Details: Balancing the interests of institutional stakeholders, the Miami-based dealmaker arranged the sale of one of Mexico's largest office properties for $125 million. Gifford helped put together the sale of Mexico City's Centro Bancomer, which was sold by the real estate arm of Prudential Financial Inc. The buyer of the 1.7-million-square-foot landmark building was Fibra UNO, a Mexican real estate investment trust linked to Deutsche Bank's local unit.
Putting together the deal was complicated as the seller wished to maximize how much they could get from the disposition of its property while protecting itself from any problems the sale might cause to a development it's undertaking next door. Prudential is in the process of building Torre Mitikah, a luxury mixed-use tower that will rise nearly 900 feet, next to the Centro Bancomer.
"It was an extremely complex sale," Gifford said, noting the size of the property, its designation as architecturally protected and the fact the buyer inherited an obligation to build a parking garage with costs estimated at $40 million.
The deal also was complicated by the fact the building's main tenant, Spanish bank BBVA, is expected not to renew a lease expiring in 2016. Extensive dealings with Mexican government agencies that needed to vet the transaction for antitrust compliance added to the transaction hoops, Gifford said.
Gifford explained CBRE won the bid to negotiate on behalf of Prudential after presenting a plan to split the sale of various assets owned by that client, including development rights previously tied to the Centro Bancomer building.
"What we recommended was segregating the components and taking them to market at different times," Gifford said. "We could maximize the client's value because the buyer profile of a large single-tenant office building is very different from the buyer of development rights."
After winning the account, Gifford said CBRE arranged "a prelaunch to a short list of potential buyers."
"We went and highlighted different aspects of the building to make it attractive to the local market, hoping that would generate an incentive for someone to be more aggressive prior to a competitive process," Gifford said. "The key selling component for the property was the neighboring [Mitikah] project, which is one of the largest mixed-use development projects in Mexico."
Notably, part of the sales pitch was the idea that the new owner might be able to draw rents from BBVA Bancomer well past its planned departure in 2016.
"What we highlighted with the buyer is that the tenant is building a new property in order to vacate, but as with any new construction, they could run into problems," Gifford said.
Gifford noted it took about five months from the time the building was first shopped to the closing.

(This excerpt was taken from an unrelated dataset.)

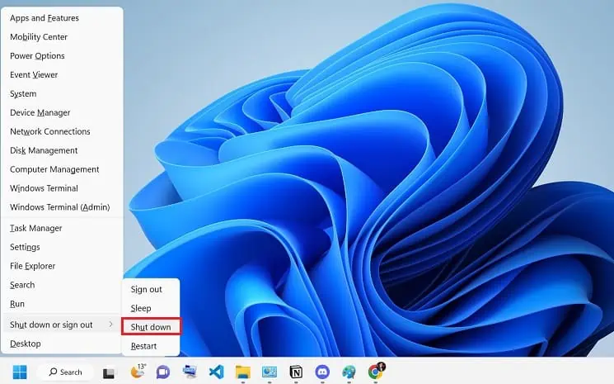Open Apps and Features
Viewport: 614px width, 384px height.
[x=45, y=17]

But he noted, "We had to wait approximately 60 days for government approval, and one month was eaten by the [Christmas] holiday."
Indeed, Gifford said "dealing with two institutions that are so highly regulated" was one of the things that made the deal something he could learn from.
Background:Gifford is a Miami senior vice president of CBRE's global capital markets group, which specializes in complex cross-border deals.